> [Required action]: Summarize the Krebs cycle flashcards in two sentences.

====== Reading text ======

Krebs Cycle Flashcards
Where does Krebs Cycle occur?
In the mitochondrial matrix
What is happening during the Citric Acid Cycle?
Pyruvate is further broken down, releasing CO₂ and transferring high-energy electrons to NADH and FADH₂.
What does 1 turn of the TCA generate?
- 3 NADH
- 1 FADH₂
- 2 CO₂ (waste products)
- 1 ATP (or GTP, depending on the cell)
Is Citric Acid Cycle aerobic or anaerobic?
The Citric Acid Cycle is aerobic (requires oxygen indirectly, as it is coupled with the ETC).
What is Acetyl-CoA?
The enzyme is formed in mitochondria from pyruvate by the enzyme pyruvate dehydrogenase.
Acetyl-CoA serves as the entry point for carbon atoms derived from nutrients.
In TCA, Acetyl-CoA is oxidized, and its carbon atoms are eventually released as carbon dioxide (CO₂).
Acetyl-CoA (derived from pyruvate) combines with oxaloacetate to form citric acid (6 carbons).

====== Data for review ======

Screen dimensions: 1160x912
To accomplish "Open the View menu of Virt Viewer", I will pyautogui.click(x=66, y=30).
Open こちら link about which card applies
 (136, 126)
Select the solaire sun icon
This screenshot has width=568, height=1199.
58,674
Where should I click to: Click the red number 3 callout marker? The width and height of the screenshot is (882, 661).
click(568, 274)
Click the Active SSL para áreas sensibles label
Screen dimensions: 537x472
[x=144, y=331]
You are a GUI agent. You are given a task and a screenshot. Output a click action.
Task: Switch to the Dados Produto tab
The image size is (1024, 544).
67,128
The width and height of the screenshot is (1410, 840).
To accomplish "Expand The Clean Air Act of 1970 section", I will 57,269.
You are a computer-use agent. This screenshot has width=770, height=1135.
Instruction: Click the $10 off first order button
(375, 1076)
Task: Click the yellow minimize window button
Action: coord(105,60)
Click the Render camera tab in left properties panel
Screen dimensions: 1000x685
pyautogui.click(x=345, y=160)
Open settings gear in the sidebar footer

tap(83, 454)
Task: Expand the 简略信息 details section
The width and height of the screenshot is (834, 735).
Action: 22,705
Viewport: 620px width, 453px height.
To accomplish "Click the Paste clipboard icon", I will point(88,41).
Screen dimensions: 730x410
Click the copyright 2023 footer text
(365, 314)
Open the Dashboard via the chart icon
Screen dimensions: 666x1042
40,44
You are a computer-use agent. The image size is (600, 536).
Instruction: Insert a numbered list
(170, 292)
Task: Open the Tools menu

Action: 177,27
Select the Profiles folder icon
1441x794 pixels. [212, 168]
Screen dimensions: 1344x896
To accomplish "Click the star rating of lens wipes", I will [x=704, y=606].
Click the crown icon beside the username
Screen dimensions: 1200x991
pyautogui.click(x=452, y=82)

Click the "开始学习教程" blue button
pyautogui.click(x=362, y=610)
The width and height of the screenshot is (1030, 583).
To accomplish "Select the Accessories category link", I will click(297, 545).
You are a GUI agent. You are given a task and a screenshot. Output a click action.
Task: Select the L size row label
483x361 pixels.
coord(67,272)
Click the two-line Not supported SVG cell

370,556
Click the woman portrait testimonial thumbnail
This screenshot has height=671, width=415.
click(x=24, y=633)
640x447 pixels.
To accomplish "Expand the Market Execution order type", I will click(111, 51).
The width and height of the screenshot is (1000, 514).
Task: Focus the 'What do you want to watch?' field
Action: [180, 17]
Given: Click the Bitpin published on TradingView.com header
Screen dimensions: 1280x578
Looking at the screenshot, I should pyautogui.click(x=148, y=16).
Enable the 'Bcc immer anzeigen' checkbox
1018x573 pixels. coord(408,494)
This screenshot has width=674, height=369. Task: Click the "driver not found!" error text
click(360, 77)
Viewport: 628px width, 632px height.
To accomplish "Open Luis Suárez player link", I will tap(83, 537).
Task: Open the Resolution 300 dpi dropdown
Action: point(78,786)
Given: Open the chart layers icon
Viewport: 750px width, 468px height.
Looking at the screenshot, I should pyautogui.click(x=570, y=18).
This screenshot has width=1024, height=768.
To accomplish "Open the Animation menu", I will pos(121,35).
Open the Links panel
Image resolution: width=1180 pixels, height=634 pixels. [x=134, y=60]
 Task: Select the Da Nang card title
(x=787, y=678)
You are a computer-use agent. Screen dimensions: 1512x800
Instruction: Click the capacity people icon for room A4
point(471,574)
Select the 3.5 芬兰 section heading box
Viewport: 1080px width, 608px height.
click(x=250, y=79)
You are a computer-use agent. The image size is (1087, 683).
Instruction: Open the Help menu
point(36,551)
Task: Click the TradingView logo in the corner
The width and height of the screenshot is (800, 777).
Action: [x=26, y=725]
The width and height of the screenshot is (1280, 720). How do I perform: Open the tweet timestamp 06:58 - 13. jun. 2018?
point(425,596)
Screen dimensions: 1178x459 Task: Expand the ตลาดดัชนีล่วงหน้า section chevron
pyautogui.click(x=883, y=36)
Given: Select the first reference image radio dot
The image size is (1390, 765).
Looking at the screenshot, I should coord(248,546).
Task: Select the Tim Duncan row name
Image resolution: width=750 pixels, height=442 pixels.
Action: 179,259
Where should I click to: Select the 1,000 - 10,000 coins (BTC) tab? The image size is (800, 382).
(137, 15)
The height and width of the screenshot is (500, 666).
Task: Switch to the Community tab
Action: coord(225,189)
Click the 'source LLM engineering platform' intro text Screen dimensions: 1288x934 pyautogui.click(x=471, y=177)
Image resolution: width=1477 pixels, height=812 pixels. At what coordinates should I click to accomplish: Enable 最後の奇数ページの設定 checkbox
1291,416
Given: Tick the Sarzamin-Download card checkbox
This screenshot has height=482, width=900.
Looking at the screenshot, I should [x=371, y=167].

======

> [Result below]: The Krebs cycle, also called the citric acid or TCA cycle, occurs in the mitochondrial matrix and is aerobic, since it is coupled with the ETC. Acetyl-CoA derived from pyruvate combines with oxaloacetate to form citric acid and is oxidized, releasing its carbon atoms as CO₂, and each turn generates 3 NADH, 1 FADH₂, 2 CO₂, and 1 ATP or GTP.